The New Act does not define entrenchment nor provides an explanation for identifying entrenchment Clause. As stated supra, entrenchment has been provided only with reference to amendment to Articles of Association. The entrenchment clause when introduced by an existing private Company, the same needs to be approved by all shareholders and in case of public limited Company the same needs to be approved by Special resolution. The reason for variance in manner of voting in Private and Public Company limited by shares for introduction of entrenchment Clause is not reasoned. In fact there needs to be special procedure even to introduce such entrenchment Clause in Public Company as Promoters may overpower the minority shareholders and bring in these restrictions much against the wish of minority.

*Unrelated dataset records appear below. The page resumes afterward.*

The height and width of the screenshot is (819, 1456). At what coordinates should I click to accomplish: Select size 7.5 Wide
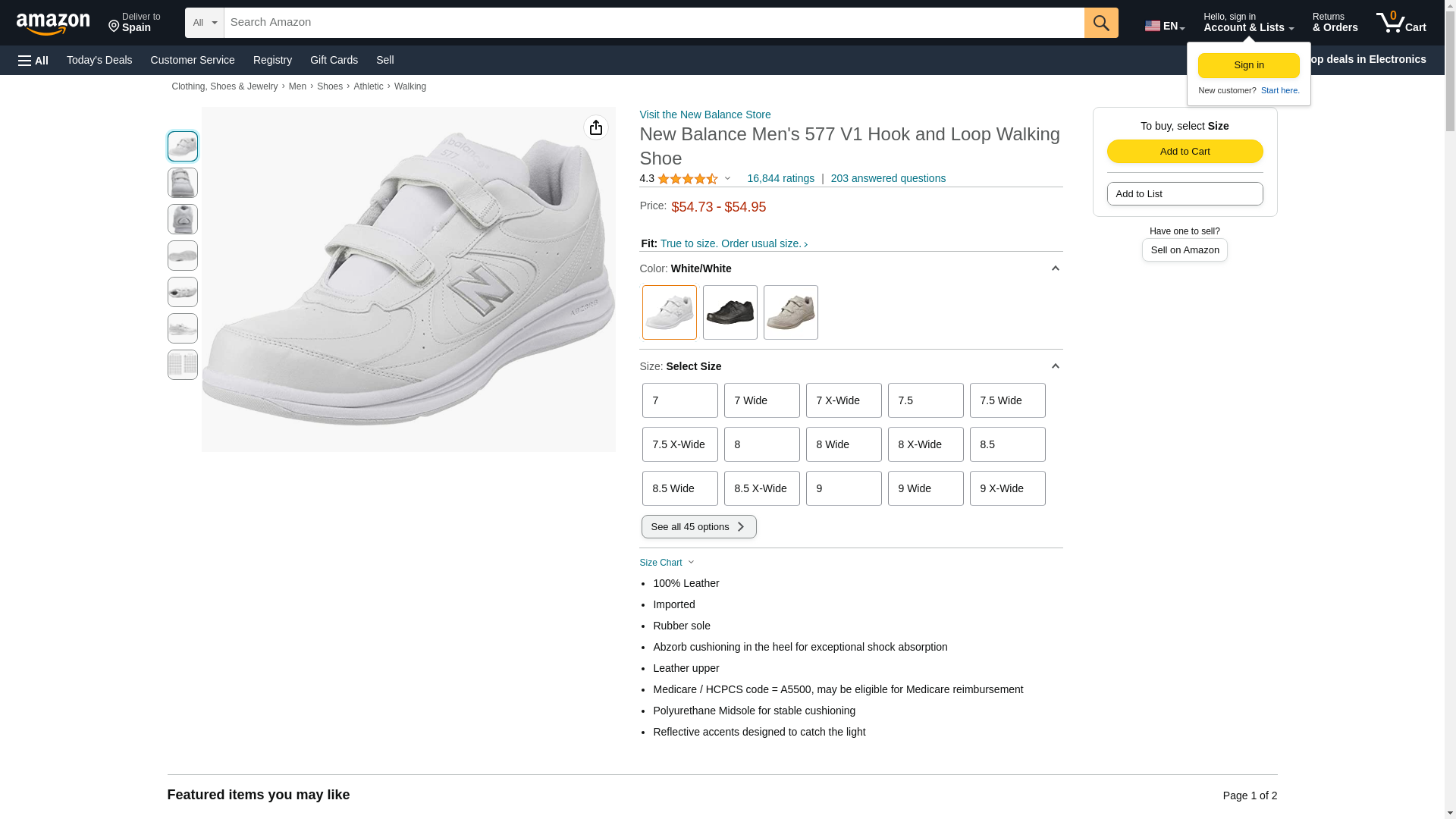1007,400
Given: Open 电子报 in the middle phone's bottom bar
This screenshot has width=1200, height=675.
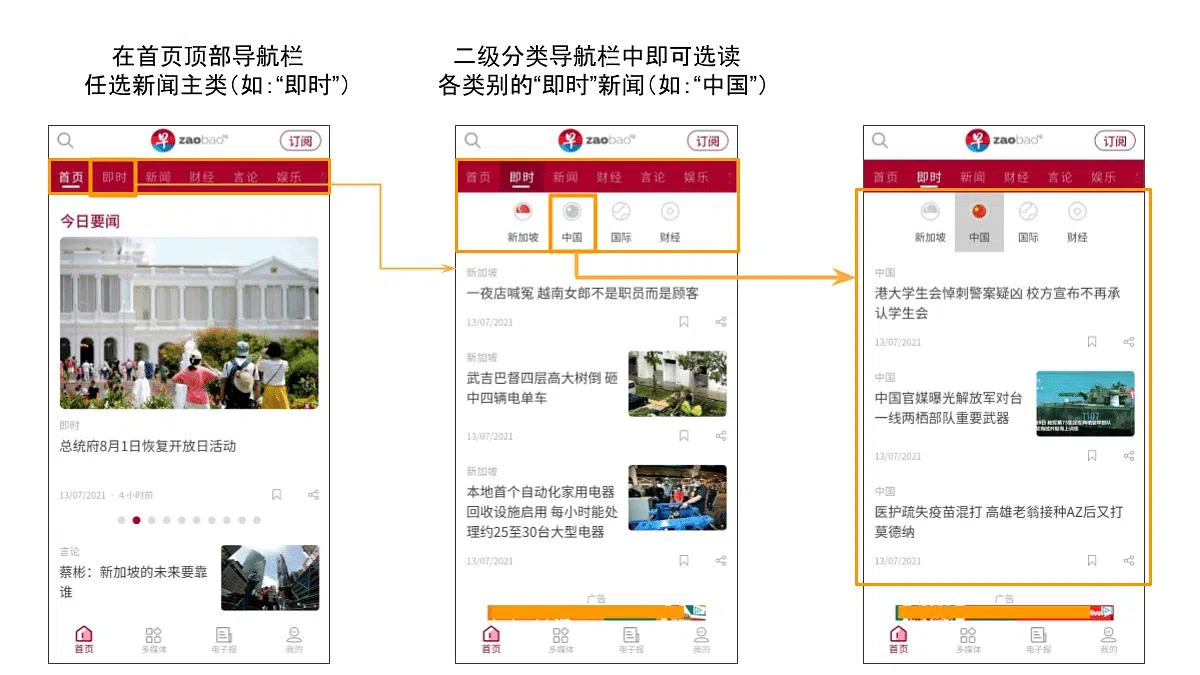Looking at the screenshot, I should click(x=631, y=639).
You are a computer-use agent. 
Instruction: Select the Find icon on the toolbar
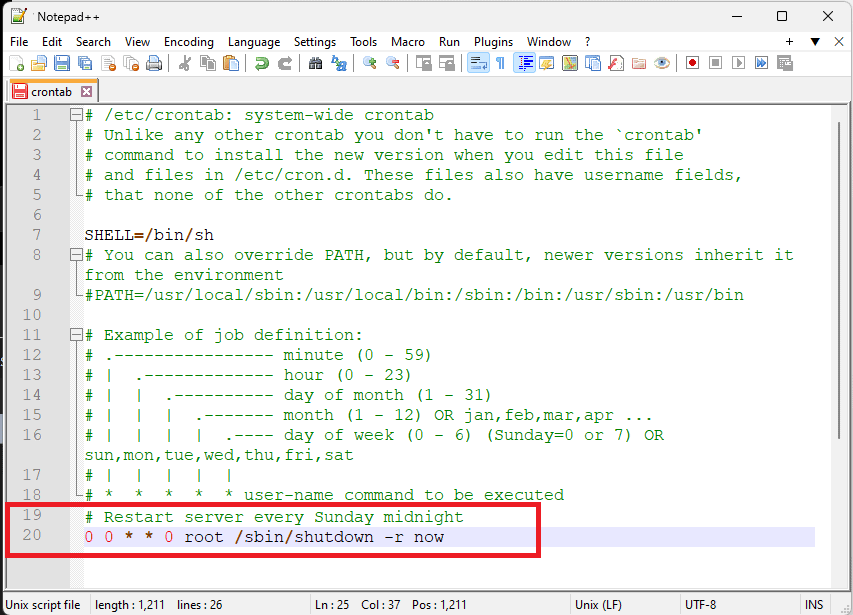(x=318, y=62)
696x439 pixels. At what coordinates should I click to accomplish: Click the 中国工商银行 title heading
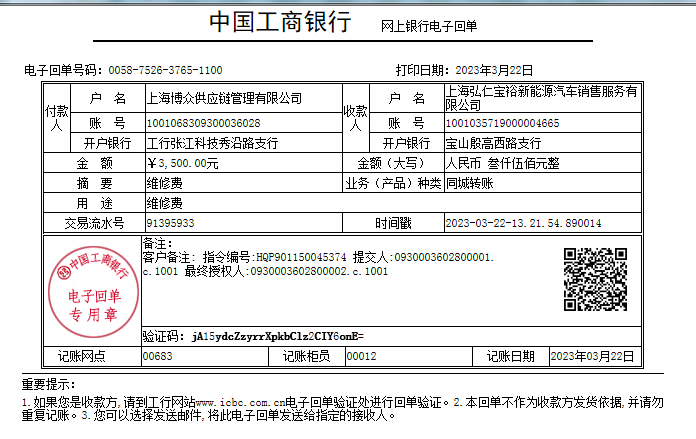pos(279,23)
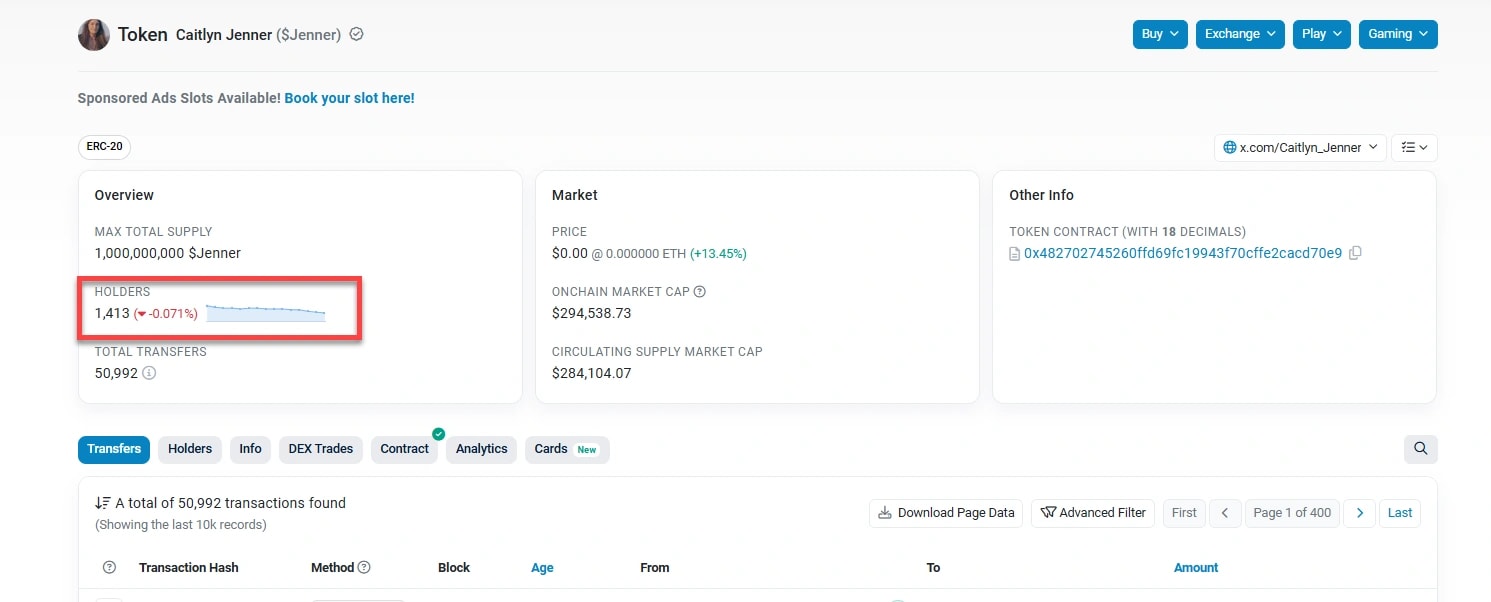This screenshot has height=602, width=1491.
Task: Click the info icon next to Total Transfers
Action: click(149, 373)
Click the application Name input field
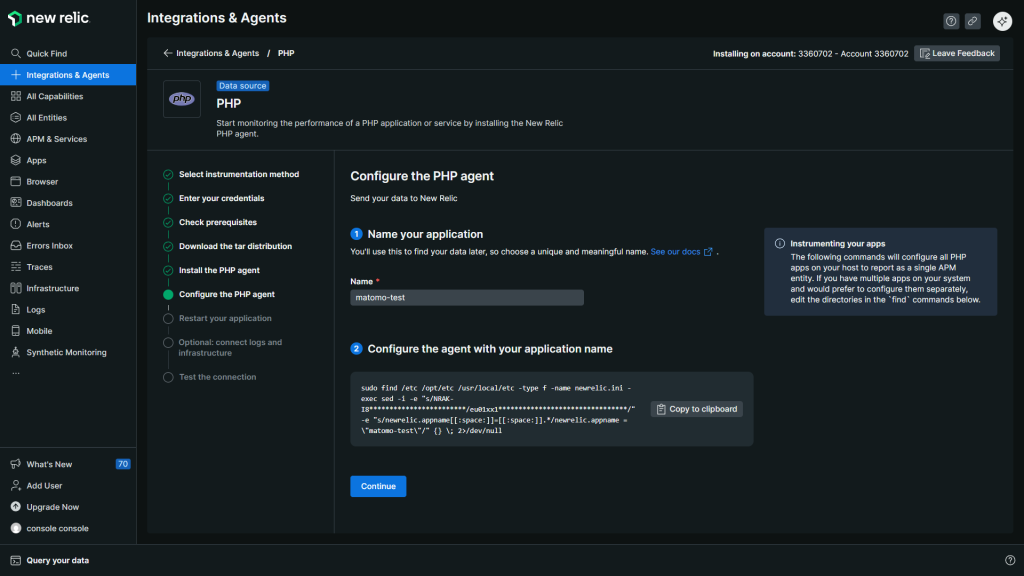 coord(467,298)
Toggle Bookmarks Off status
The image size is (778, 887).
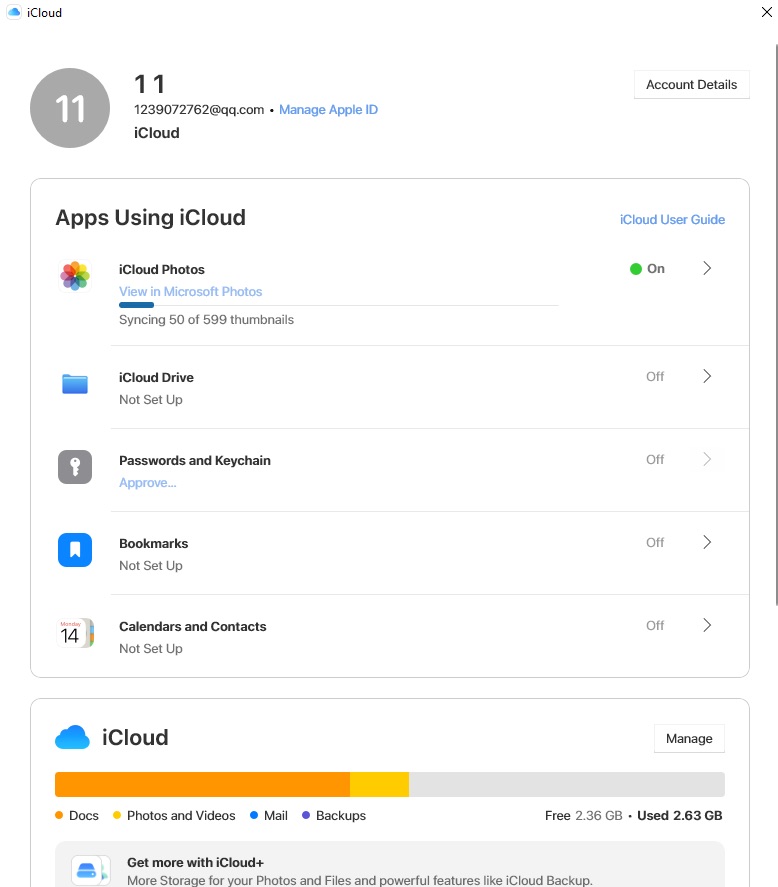tap(655, 543)
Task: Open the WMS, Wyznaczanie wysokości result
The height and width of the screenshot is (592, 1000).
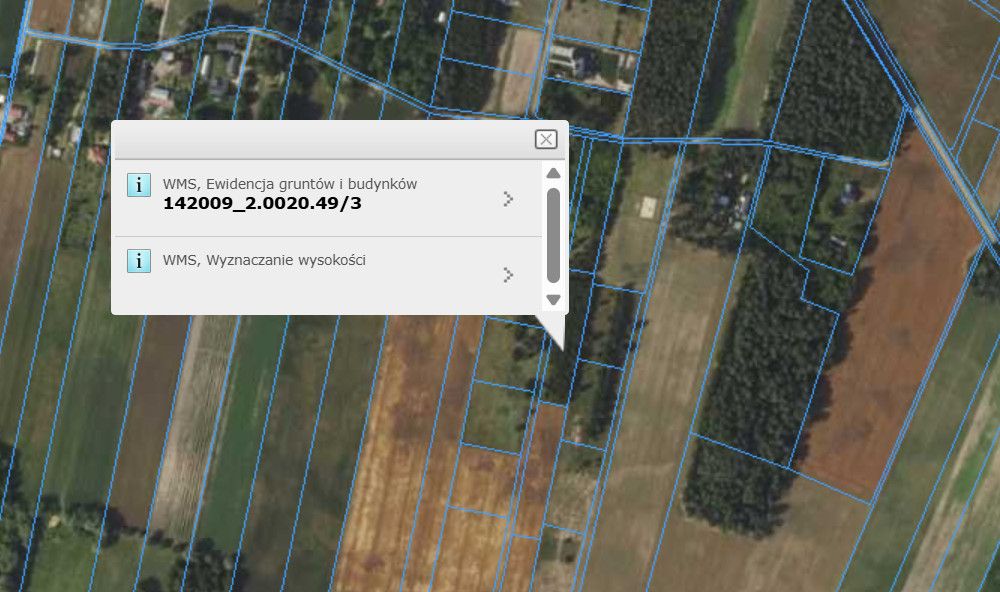Action: 264,261
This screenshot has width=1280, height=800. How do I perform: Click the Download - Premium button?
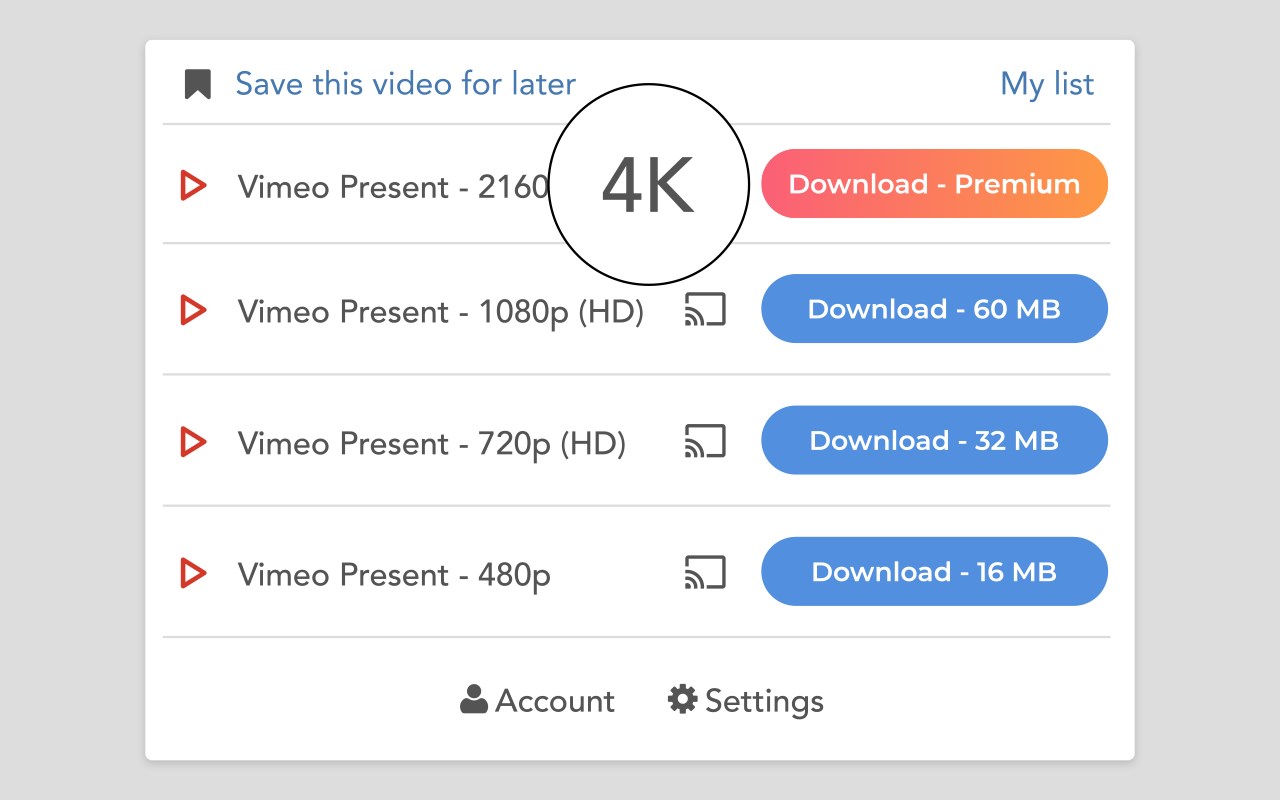pos(934,184)
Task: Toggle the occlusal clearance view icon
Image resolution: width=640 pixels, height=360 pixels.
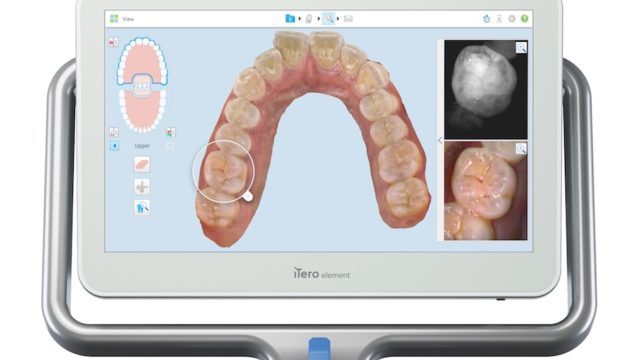Action: pos(113,132)
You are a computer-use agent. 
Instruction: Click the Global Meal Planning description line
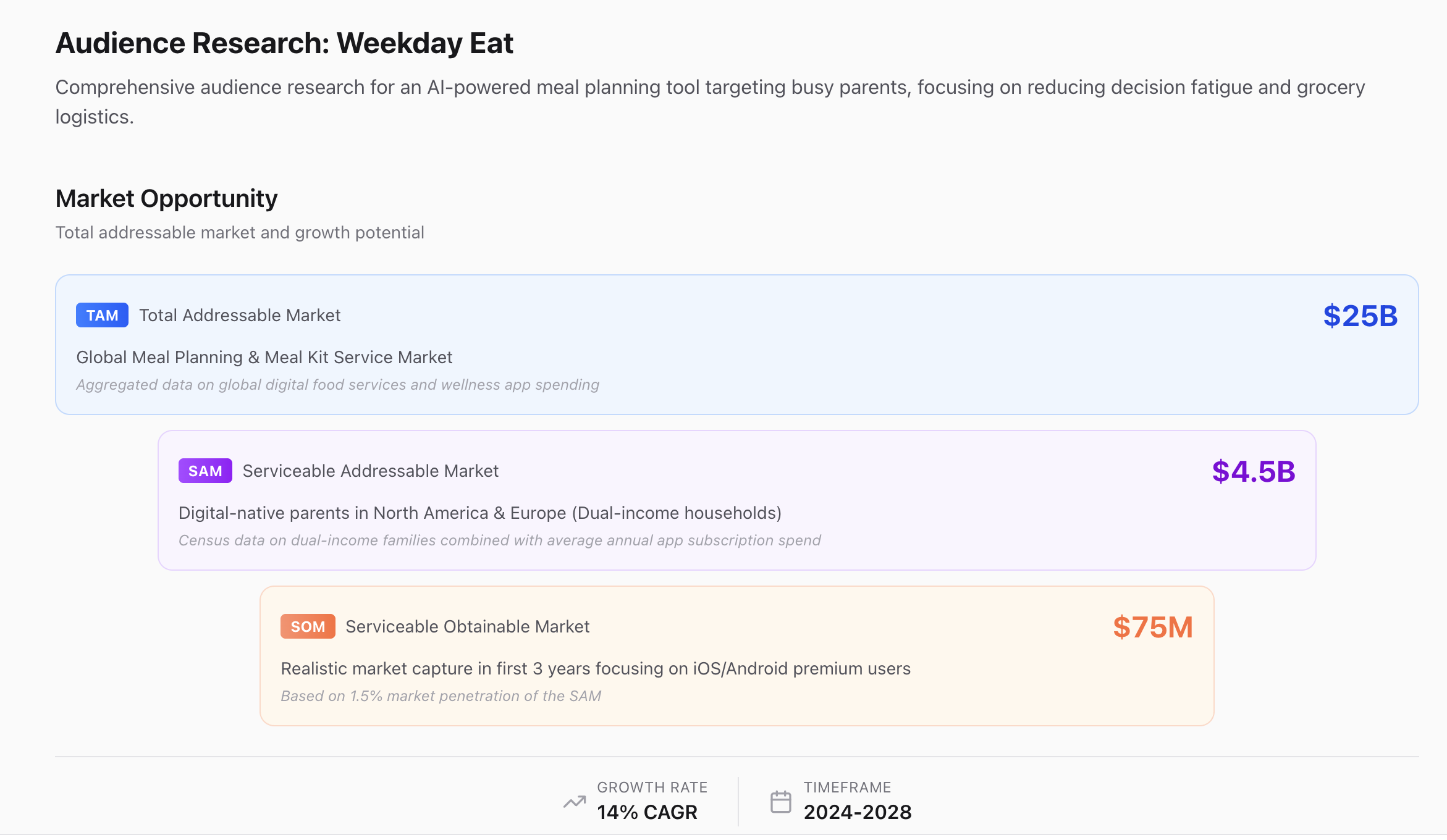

Eg: Unless the Agarwal family which holds not less than 10% of paid up capital of the Company (Listed) votes in favour of amendment of Articles of Association, there cannot be any amendment of Articles. This Clause is unreasonable in case of public listed Company
The Entrenchment Clause, however, needs to be in accordance with the Memorandum of Association of the Company and the Companies Act, 2013. Any entrenchment Clause which is against the provision of Companies Act, 2013 or Memorandum of Association is void and unenforceable. The additional safeguard provided by the Entrenchment Clause will raise number of legal issues about their validity. Whether the validity of Entrenchment Clause can be tested on the grounds of reasonableness is a moot question. For example-
- Whether any Clause in the Articles of Association which grants special rights in terms of voting or veto power to a minority group against the wisdom of majority of shareholders is valid or is such clause against the very basis of corporate democracy of one share one vote and that all shares rank pari passu?
- Can a public listed Company by virtue of entrenchment Clause grant special privilege to its Promoters in terms of voting powers on Amendment to Articles of Association?
Entrenchment Clause as defined supra requires registration with Registrar of Companies. Any clause in Articles which grants veto right to Banks or Venture Capital Investor on issues/proposal of Company like raising of capital, sale of undertaking of the Company etc. are not entrenchment Clauses and are mere clauses regulating the business decision making of the Company.
Finally, the term ‘Entrenchment’ and the procedure associated with it is an introduction in the New Act. However the concept of additional safeguards or additional compliance for bringing about amendment to Articles which is constitutional document of Company has always been recognised. It is shareholders document and shareholders are free to agree upon its terms.